Pendant près de trois ans, au milieu des années 1950, en trois voyages, dans une Ford, en train ou même en bus, Robert Frank sillonne le pays et prend plus de 27 000 images. Il passe par les usines, les fêtes foraines, les enterrements, les rodéos, les magasins, errant souvent au hasard, à la recherche d’une sensation, d’un élan intime. Une seule prise, trois maximum. « La première impulsion, la première énergie, disait-il au Monde. Quand on déclenche une seconde fois, il y a déjà un moment de perdu, c’est plus faible. »

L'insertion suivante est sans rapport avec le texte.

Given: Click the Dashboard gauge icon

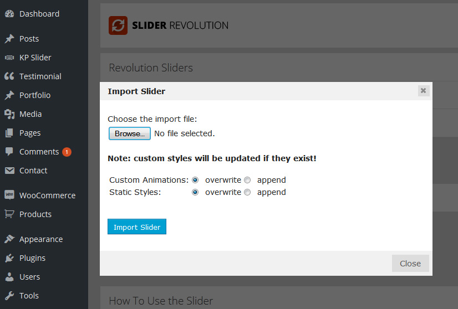Looking at the screenshot, I should [x=9, y=14].
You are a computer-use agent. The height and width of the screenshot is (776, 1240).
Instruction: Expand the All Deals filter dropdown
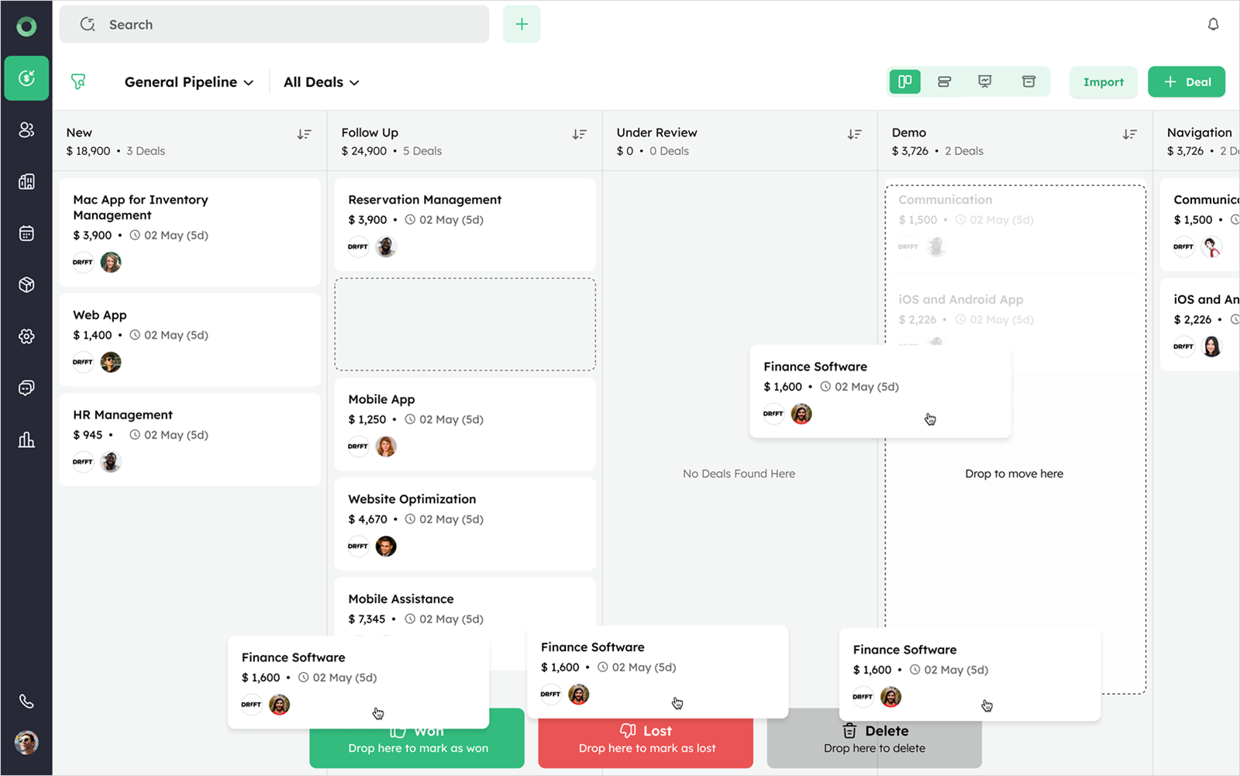(321, 82)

Sans le vouloir, il arrive à Détroit au moment où une grève se déclenche. Il saisit souvent des symboles nationaux – un défilé patriotique, un cow-boy, une célébration à l’église – mais au moment faible, lorsque l’attention se relâche, que les sourires s’effacent et que le chant de l’Amérique héroïque sonne faux. Sur ses images, les divisions raciales apparaissent au grand jour : dans ce bus où les Blancs sont à l’avant, les Noirs à l’arrière. Les magasins illuminés brillent comme des bijoux en toc. Personne ne sourit, et l’acte même de photographier semble parfois brutal : un couple noir assis dans l’herbe fixe le photographe, et donc le spectateur, d’un air hostile.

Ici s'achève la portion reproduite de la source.